Leanne Payne has seen instances where a boy has been
deserted, harmed or frustrated by his father and responded with
a childhood oath against his father, such as: "I will never,
ever love him again"; "I vow never to be like him when I grow
up"; 'This time he has gone too far. I will never again allow
him to get to me"; or "He will never get the chance to hurt me
again, I'm wiping him out of my world." In Payne's experience,
when these men cut off their fathers by means of this oath, they
"cut themselves off from their own masculinity." (Payne
1985, p.54)
Dr. Elizabeth Moberly, whose analysis of the origins of
homosexuality and whose strategies for therapy have been
embraced by support groups such as Homosexual Anonymous and
reparative therapists, characterizes homosexuality as a
"reparative drive":
From amidst a welter of details, one constant underlying
principle suggests itself: that the homosexual -- whether man
or woman -- has suffered from some deficit in the relationship
with the parent of the same sex; and that there is a
corresponding drive to make good this deficit -- through the
medium of same-sex, or 'homosexual', relationships.(Moberly,
p. 3)
Moberly rejects determinist explanations: "No particular
incident must inevitably disrupt the attachment to the same sex
parent. But any of a wide variety of incidents may, in certain
cases, happen to result in this particular form of psychological
damage." The injury may be unintentional:
Whatever the particular incident may be, it is something
that has been experienced as hurtful by the child, whether or
not intended as hurtful by the parent. The parent may or may
not be culpable, but in either case the child has genuinely
been hurt. The difficulty arises when which a hurt is
accompanied by an unwillingness to relate any longer to the
love-source that has been experienced as hurtful. This implies
an abiding defect in the child's relational capacity. The
tragedy is that subsequent to this effect the behavior of the
same-sex parent becomes irrelevant, since the child is no
longer able to relate normally to him or her. Even if love is
offered, it cannot be received. (Moberly,
p 5.)
According to Moberly in some cases the injury and effect may
not be evident, but in many cases both are clearly evident.
Moberly holds that: "The homosexual condition is itself a
deficit in the child's ability to relate to the parent of the
same sex which is carried over to members of the same sex in
general;" and that a "defensive detachment from the parent of
the same sex also implies blocking of the normal identificatory
process. This may in some instances, but by no means in all, be
expressed in effeminacy in male homosexuals." This effeminacy,
according to Moberly, is not a "genuine identification with the
opposite sex, but rather disidentification from the same
sex.(Moberly,
p.8)

#### Extracted information

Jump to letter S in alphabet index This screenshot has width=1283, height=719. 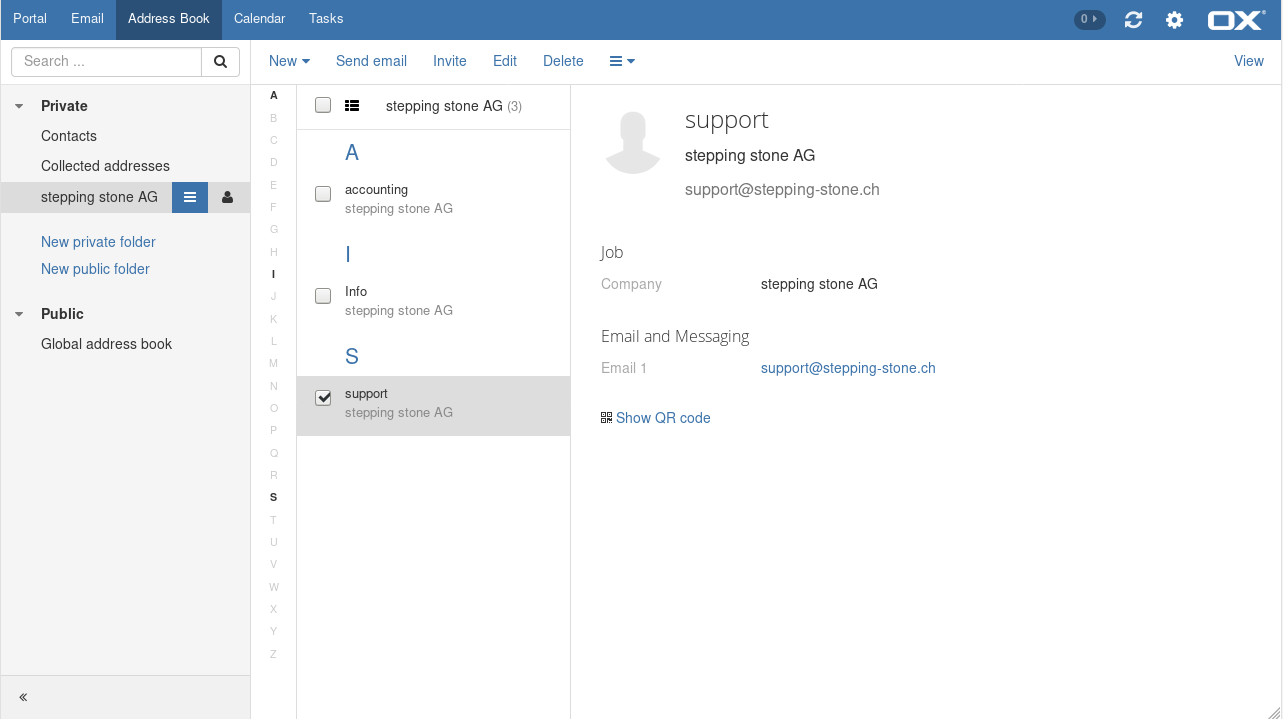[274, 497]
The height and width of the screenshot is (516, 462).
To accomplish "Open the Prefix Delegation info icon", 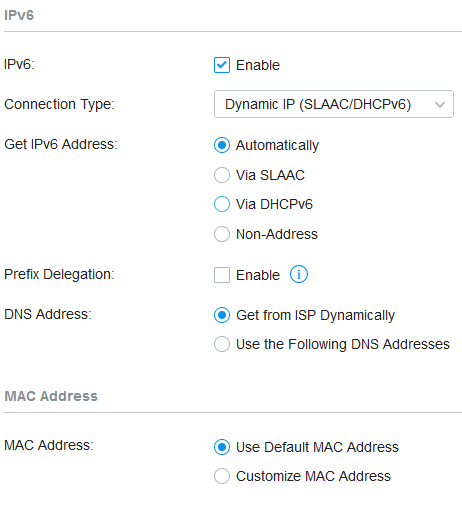I will [298, 274].
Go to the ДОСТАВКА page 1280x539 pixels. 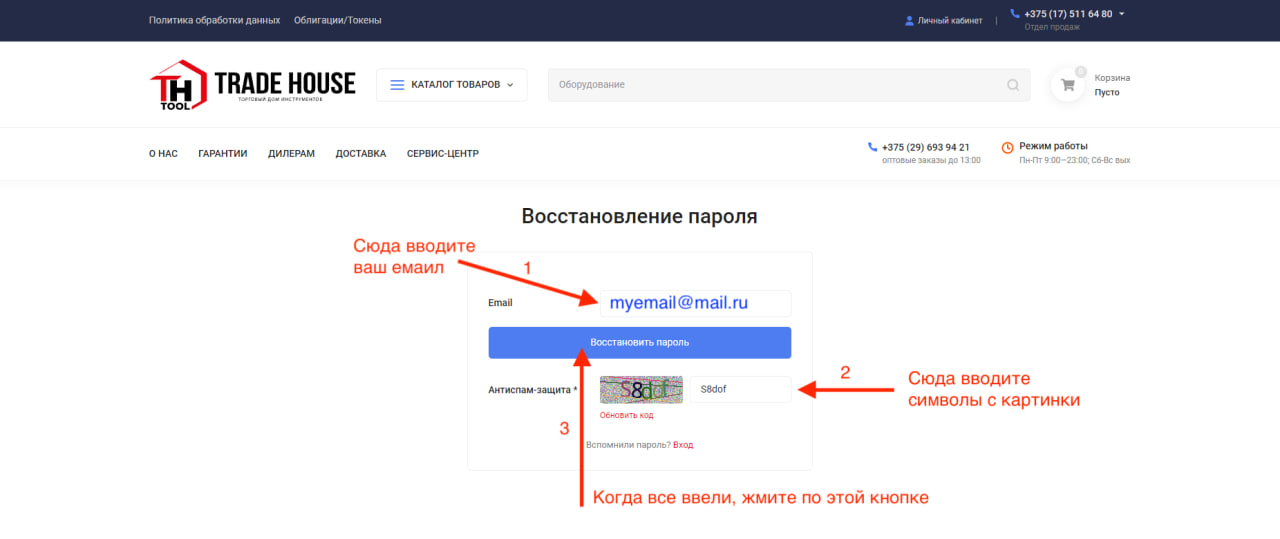point(360,154)

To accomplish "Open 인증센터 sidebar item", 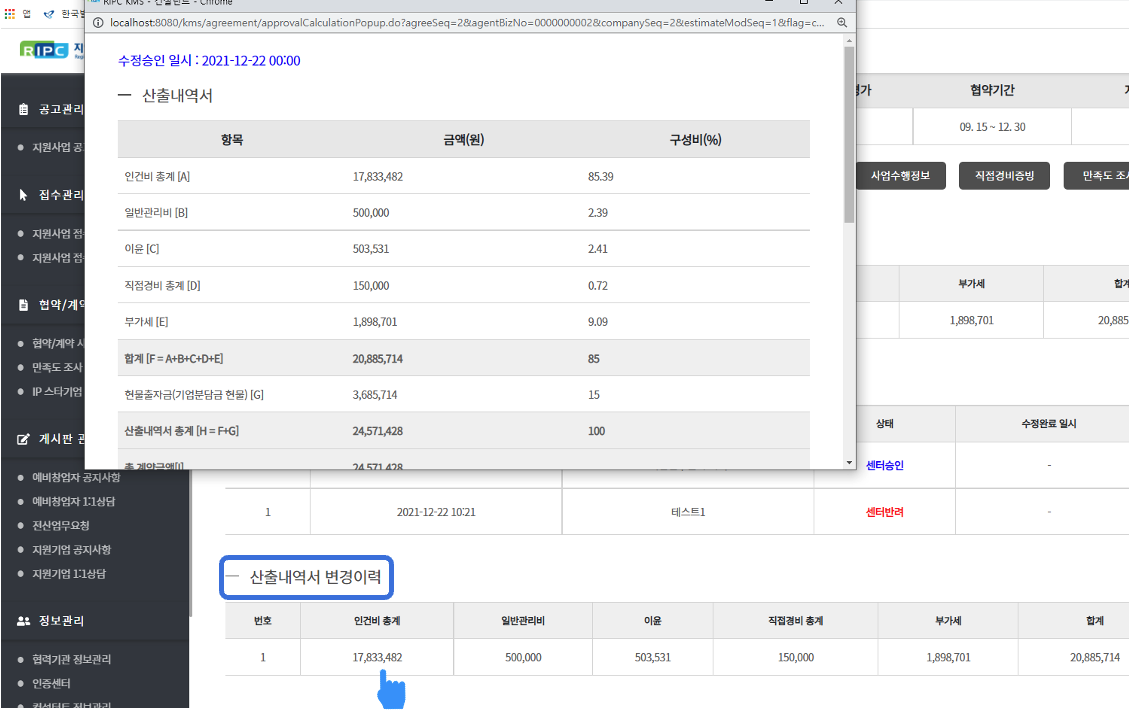I will coord(52,684).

#### Activity
In the excerpt on theories about the origins of homosexuality, what does Moberly say effeminacy in male homosexuals is, rather than a genuine identification with the opposite sex?

#### Response to this task
Disidentification from the same sex.